As mentioned previously, one might have to include the keywords inactiveTally and activeTally in the input file (in the case of eigenPhysicsPackage), or just tally (in the case of fixedSourcePhysicsPackage). Either way, the tally definition is the same for all cases:

tally {
*keywords*
<resName1> { type <clerkType1>; response (<responseName>); <responseName> { type <responseType>; *keywords* } *keywords* }
<resName2> { type <clerkType2>; *keywords* }
...
<resNameN> { type <clerkTypeN>; }
}

In this case, resName can be any name chosen by the user, and it is what will be reported in the output file.

Tally Clerks

The tally clerks determine which kind of estimator will be used. The options are:

  • collisionClerk, for a collision estimator of flux and reaction rates

    • response: defines which response function has to be used for this tally. Note that more than one response can be defined per each tally

    • map (optional): contains a dictionary with the tallyMap definition, that defines the domains of integration of each tally

    • filter (optional): can filter out particles with certain properties, preventing them from scoring results

    • handleVirtual (optional, default = 0): if set to 1, delta tracking virtual collisions are tallied with a collisionClerk as well as physical collisions

  • trackClerk

    • response: defines which response function has to be used for this tally. Note that more than one response can be defined per each tally

    • map (optional): contains a dictionary with the tallyMap definition, that defines the domains of integration of each tally

    • filter (optional): can filter out particles with certain properties, preventing them from scoring results

Example:

tally {
collision_estimator { type collisionClerk; response (<responseName>); <responseName> { type <responseType>; *keywords* }
map { <Map definition> }
filter { <Filter definition> }
}
track_estimator { type trackClerk; response (<responseName1> <responseName2>);
<responseName1> { type <responseType>; *keywords* }
<responseName2> { type <responseType>; *keywords* }
}
}
  • keffAnalogClerk, analog k_eff estimator

  • keffImplicitClerk, implicit k_eff estimator - handleVirtual (optional, default = 0): if set to 1, delta tracking virtual collisions

    are tallied with a collisionClerk as well as physical collisions

Example:

tally {
k_eff1 { type keffAnalogClerk; }
k_eff2 { type keffImplicitClerk; handleVirtual 1; }
}
  • centreOfMassClerk, geometrical 3D center of mass estimator

    • cycles: number of cycles for which to track center of mass

Example:

tally {
com { type comClerk; cycles 200; }
}
  • collisionProbabilityClerk, tallies a collision probability matrix

    • map: contains a dictionary with the tallyMap definition, that defines the bins of the matrix

Example:

tally {
collisionProb { type collisionProbabilityClerk; map { <Map definition> } }
}
  • dancoffBellClerk, calculates a single-term rational approximation for a lattice

    • fuelMat: list of fuel material names

    • modMat: list of moderator material names

    • Elow (optional, default = 0.0): bottom energy boundary; [MeV]

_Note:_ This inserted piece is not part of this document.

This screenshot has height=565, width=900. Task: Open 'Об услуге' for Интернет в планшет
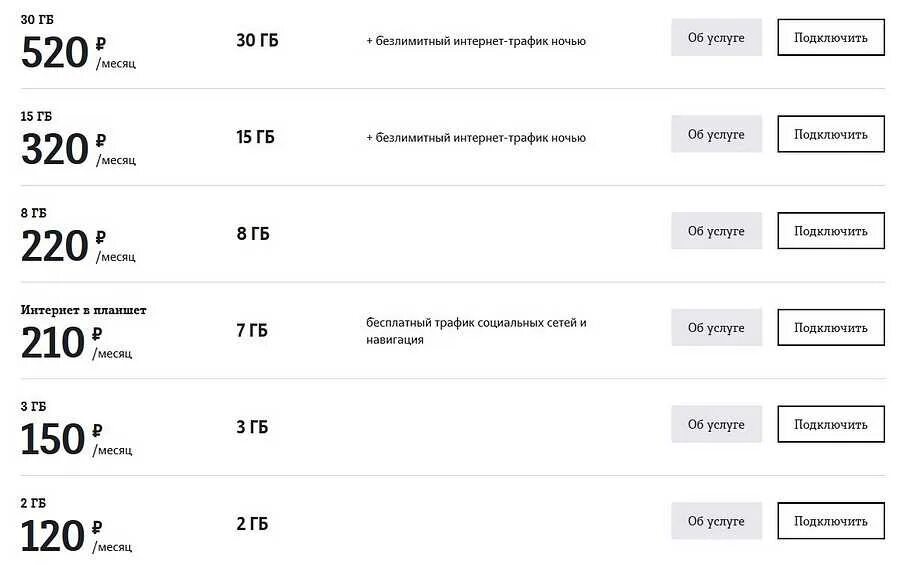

    • Etop (optional, default = 20.0): top energy boundary; [MeV]

Example:

tally {
dancoff_bell_factors { type dancoffBellClerk; fuelMat (fuel1 fuel2 fuel_Gd); modMat (water); Elow 0.06; Etop 10.0; }
}
  • mgXsClerk, calculates multi-group cross sections via a collision estimator of reaction rates and analog tallies of fission spectrum and scattering events ingoing and outgoing energies and multiplicity

    • energyMap (optional, default = 1 group): definition of the energy group structure to be used

    • spaceMap (optional, default = whole geometry): definition of a spatial tally map

    • PN (optional, default = 0): 1 for true; 0 for false; flag that indicates whether to calculate scattering matrices only up to P1 (PN 0) or P7 (PN 1)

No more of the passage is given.